# INSTRUCTIONS FOR THE TASK:
State how many lines in the records below contain the string "chart", with case taken into account. Reply with the number alone.

Rows from a dataset
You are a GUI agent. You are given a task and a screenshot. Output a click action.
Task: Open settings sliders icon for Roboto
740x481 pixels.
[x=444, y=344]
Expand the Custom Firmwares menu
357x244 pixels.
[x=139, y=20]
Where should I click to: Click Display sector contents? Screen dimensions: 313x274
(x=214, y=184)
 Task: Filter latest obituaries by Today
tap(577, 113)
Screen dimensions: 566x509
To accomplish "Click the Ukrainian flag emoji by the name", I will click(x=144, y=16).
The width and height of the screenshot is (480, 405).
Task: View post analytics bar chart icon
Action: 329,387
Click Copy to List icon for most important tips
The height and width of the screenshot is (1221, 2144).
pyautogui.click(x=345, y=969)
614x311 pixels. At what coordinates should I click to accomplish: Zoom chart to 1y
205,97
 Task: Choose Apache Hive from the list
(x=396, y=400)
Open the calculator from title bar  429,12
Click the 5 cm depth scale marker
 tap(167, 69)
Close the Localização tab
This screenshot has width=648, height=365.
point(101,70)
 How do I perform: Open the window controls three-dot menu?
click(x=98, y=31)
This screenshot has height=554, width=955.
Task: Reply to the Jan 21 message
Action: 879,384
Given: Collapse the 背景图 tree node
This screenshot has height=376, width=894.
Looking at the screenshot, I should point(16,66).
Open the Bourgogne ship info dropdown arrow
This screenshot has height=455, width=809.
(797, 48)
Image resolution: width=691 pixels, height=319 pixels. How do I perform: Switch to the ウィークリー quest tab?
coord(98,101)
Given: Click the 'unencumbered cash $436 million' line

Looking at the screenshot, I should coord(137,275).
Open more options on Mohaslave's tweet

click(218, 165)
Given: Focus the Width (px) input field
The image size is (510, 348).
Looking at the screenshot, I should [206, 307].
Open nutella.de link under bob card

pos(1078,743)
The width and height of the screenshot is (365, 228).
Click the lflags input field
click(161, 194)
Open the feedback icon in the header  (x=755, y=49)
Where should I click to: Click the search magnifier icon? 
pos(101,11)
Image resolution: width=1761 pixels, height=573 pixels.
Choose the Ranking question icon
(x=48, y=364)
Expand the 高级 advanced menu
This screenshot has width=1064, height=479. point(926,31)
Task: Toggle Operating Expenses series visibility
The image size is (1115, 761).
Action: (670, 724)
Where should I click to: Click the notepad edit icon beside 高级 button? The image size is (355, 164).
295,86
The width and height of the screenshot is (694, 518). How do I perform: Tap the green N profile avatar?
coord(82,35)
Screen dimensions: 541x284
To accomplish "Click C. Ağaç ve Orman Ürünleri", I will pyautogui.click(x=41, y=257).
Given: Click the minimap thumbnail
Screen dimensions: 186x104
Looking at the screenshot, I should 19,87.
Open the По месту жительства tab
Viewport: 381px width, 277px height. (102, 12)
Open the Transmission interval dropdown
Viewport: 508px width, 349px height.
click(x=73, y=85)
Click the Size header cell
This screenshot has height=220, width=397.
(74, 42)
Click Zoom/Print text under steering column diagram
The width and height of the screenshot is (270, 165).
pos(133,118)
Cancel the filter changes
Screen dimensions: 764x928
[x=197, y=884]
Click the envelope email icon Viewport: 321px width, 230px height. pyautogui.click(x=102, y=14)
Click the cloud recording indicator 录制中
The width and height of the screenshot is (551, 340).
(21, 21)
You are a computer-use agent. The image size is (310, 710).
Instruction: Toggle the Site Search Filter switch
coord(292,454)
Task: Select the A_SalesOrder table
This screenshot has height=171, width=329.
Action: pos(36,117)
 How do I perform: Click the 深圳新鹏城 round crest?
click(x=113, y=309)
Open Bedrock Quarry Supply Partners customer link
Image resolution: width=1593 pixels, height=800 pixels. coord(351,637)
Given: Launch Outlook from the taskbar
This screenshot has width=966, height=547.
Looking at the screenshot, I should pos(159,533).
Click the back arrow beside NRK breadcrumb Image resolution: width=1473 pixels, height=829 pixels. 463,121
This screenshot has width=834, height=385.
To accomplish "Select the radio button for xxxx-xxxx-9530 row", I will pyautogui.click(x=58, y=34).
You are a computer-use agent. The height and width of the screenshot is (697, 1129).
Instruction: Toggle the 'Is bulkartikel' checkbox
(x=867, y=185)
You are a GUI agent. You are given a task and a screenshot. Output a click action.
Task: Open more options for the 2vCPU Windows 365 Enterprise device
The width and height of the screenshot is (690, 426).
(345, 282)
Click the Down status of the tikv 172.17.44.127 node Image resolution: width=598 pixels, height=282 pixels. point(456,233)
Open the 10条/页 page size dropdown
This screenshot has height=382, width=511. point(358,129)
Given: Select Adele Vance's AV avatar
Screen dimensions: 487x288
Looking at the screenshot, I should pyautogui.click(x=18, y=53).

# ANSWER FOR THE TASK:
2